The Administrative Core provides overall administrative and scientific oversight and coordination of research projects. Specifically, it provides the scientific leadership, organizational structure, and support staff necessary for center investigators to realize their scientific potential through multidisciplinary collaborations. It facilitates communication and fosters collaborations among core members and with community members in its catchment area. It ensures sound fiscal management and accountability of all activities of the Center. It also ensures that its goals are achieved, and that the proposed activities of each CORE function optimally and in a synergistic, interacting manner with each other. 

The Research Core is tasked with the role of developing pilot data on topics of relevance to minority groups in Brooklyn. The CORE is focused on supporting feasibility and pilot studies to determine the reasons why socio-economically disadvantaged and minority populations in Brooklyn suffer with higher risks of various diseases. Ideas for pilot studies came largely from existing programs at the Center, which have been implemented solely to respond to patient needs, but have not been sufficiently developed to warrant large-scale, minority-based studies. 

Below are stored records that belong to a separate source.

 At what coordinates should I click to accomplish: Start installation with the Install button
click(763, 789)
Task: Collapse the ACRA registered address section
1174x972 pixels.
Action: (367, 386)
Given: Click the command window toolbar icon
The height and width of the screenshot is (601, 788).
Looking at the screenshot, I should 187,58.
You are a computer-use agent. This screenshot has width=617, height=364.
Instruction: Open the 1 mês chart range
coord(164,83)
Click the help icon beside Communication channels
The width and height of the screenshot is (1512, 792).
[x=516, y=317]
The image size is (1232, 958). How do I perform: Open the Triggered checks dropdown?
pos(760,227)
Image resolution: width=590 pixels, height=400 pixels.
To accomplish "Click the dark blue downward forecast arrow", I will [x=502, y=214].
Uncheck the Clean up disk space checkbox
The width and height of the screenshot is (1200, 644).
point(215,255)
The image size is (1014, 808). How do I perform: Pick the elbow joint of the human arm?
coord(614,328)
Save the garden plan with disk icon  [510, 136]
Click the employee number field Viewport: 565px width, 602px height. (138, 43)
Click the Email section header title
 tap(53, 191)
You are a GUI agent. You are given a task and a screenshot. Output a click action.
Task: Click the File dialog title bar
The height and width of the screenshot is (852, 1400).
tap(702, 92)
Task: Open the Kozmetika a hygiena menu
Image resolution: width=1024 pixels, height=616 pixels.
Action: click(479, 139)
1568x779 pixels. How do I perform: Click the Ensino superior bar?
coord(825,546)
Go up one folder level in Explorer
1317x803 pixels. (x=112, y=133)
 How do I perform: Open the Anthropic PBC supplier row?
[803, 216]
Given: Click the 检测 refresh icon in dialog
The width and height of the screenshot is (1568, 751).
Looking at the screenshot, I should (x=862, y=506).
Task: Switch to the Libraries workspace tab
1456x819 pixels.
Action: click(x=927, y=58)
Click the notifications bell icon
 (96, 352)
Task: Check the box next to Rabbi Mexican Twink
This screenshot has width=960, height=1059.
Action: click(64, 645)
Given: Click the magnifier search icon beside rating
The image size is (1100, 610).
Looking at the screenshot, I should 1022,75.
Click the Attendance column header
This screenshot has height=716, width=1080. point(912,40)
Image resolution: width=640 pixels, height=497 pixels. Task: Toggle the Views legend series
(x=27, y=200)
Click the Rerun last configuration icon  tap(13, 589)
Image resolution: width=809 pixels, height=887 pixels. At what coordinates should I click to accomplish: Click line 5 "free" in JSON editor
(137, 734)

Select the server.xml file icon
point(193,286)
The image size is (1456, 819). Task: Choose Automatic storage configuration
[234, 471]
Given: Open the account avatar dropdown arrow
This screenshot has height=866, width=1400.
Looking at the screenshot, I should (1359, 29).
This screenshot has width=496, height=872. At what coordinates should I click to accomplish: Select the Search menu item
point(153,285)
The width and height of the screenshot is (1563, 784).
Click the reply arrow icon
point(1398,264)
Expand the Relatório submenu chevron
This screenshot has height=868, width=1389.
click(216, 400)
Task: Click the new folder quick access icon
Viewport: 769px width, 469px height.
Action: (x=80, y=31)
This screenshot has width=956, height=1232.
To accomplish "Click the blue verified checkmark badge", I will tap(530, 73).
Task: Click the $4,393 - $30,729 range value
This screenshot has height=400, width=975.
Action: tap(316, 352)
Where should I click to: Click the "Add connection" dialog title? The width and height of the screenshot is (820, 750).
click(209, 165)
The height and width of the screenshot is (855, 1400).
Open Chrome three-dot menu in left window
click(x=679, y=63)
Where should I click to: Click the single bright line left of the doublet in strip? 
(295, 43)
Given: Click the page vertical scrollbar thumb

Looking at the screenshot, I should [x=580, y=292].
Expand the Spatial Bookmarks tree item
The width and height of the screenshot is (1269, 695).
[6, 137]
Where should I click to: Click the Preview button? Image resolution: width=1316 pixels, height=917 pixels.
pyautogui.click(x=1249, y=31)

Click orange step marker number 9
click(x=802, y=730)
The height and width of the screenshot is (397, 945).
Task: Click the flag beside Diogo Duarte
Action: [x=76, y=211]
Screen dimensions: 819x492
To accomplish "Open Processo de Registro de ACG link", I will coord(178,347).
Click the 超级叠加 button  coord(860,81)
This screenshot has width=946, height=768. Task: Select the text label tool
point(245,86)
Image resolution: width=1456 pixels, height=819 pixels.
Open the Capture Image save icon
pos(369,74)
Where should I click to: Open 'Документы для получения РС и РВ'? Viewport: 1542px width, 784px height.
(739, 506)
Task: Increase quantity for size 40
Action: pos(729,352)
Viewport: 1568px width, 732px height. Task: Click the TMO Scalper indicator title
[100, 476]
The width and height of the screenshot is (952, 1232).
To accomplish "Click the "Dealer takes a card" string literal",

The Community Outreach Core serves as a bridge between center investigators and the community at large. It translates research findings emanating from the center into public health knowledge and conveys important issues and concerns of the community to researchers within the center.  This is achieved through outreach and information dissemination projects in the community using methods that engage service providers in the community. This CORE ensures that the scientific knowledge that is generated through research being carried-out at the Center is translated into information that can be readily used by neighborhood residents.

The Training Core aims towards building and enhancing minority health services and outcomes research capacity at the Center, while offering the infrastructure necessary to recruit and train qualified minority college students, medical students, medical residents and fellows. The CORE provides training in the areas of health disparities research (i.e., cardiovascular disease, diabetes, hypertension, obesity, dyslipedimia, mental health, cancer, sleep apnea, and others). Upon completion of their training, trainees are equipped with considerable scientific knowledge and skills, display an ethical approach to clinical problems and have the potential to become productive members of the scientific community and advocates for wellness.